Return the entries below in their exact form, leaving the pictures out.

[Extracted records]

BEGIN

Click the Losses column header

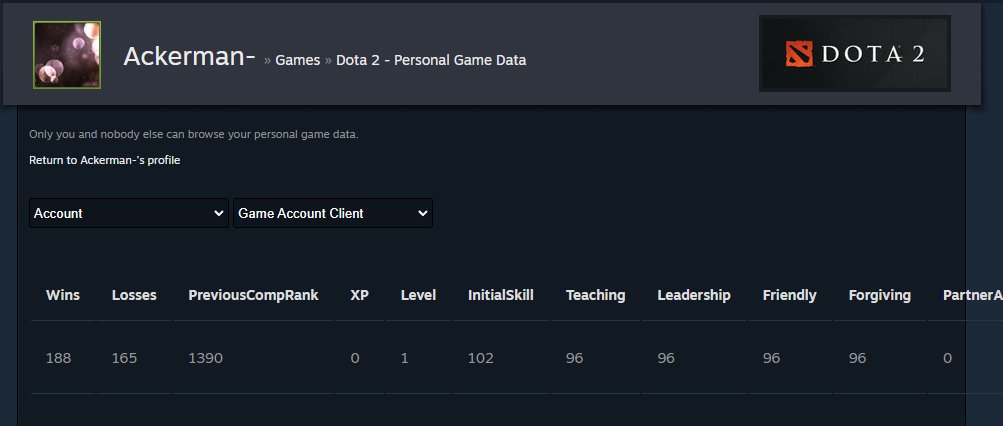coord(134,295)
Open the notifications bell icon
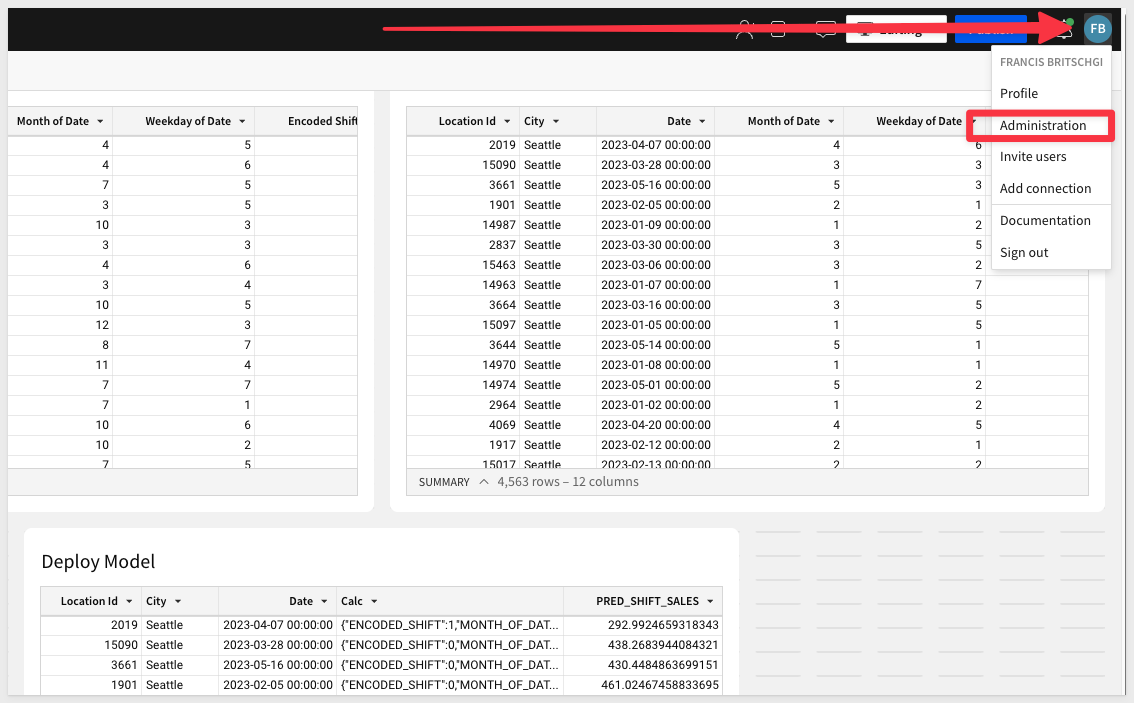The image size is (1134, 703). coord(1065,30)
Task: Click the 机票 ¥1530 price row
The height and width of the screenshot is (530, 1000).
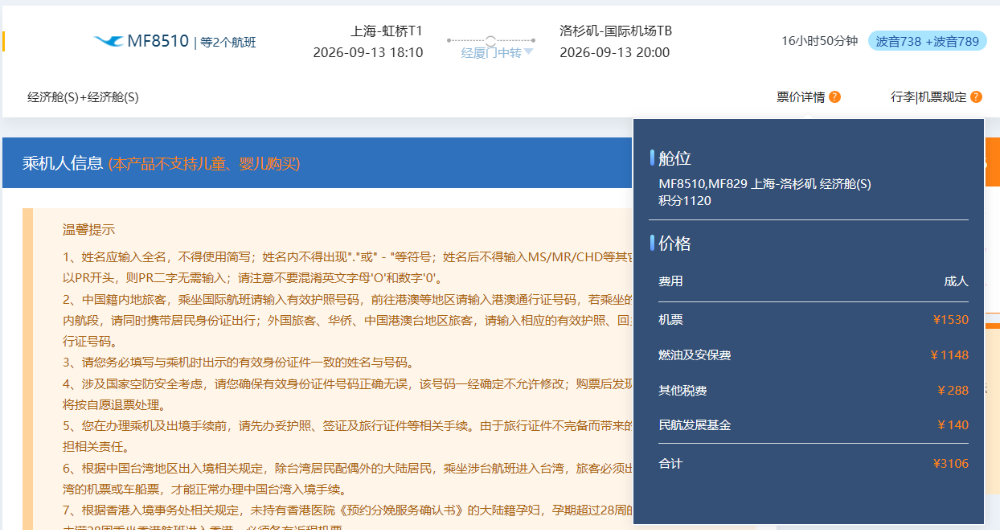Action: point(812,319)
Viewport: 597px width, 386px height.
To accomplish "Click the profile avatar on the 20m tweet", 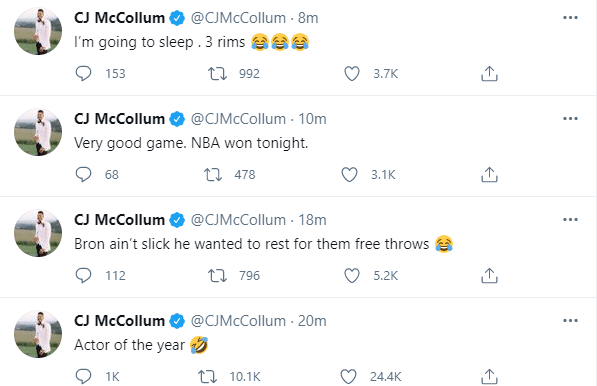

END

Answer to this task -
Click the Losses column header

coord(134,295)
Open the notifications bell icon
The image size is (1134, 703). coord(1065,30)
Task: Click the 机票 ¥1530 price row
The height and width of the screenshot is (530, 1000).
Action: point(812,319)
Viewport: 597px width, 386px height.
To accomplish "Click the profile avatar on the 20m tweet", 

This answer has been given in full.